The average figure for member states of the Organization for Economic Cooperation and Development stands at 109 percent.
Experts estimate South Korea’s national debt in a broader sense, including debt owed by public corporations and liabilities for state employees’ pensions, reached 100 percent of its GDP in 2018.
It is also insensible to compare South Korea’s debt level with those of other advanced nations on the same footing, as it became an aged society far later and has to sharply increase fiscal expenditure to support elderly people.

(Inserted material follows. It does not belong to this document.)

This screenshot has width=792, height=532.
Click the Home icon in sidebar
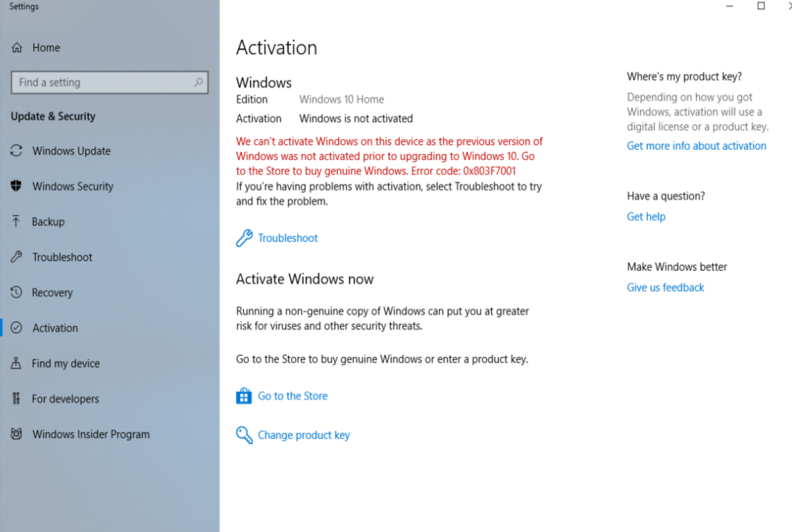[x=17, y=48]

With its currency not among key reserve currencies, South Korea could be driven into a credit crisis if its sovereign rating is downgraded due to chronic fiscal deficits, prompting foreign investors to shun its equity and bond markets.
Fiscal spending needs to be sufficient to prevent businesses and households from collapsing in the aftermath of the pandemic crisis. But excessive expansion could run the risk of endangering the national economy as a whole.
The Moon government should set pertinent goals that it wants to achieve by expanding fiscal expenditure, based on the cool-headed analysis of the country’s economic situation. It also needs to have a plan for reducing the fiscal deficit and national debt after the coronavirus crisis eventually ends.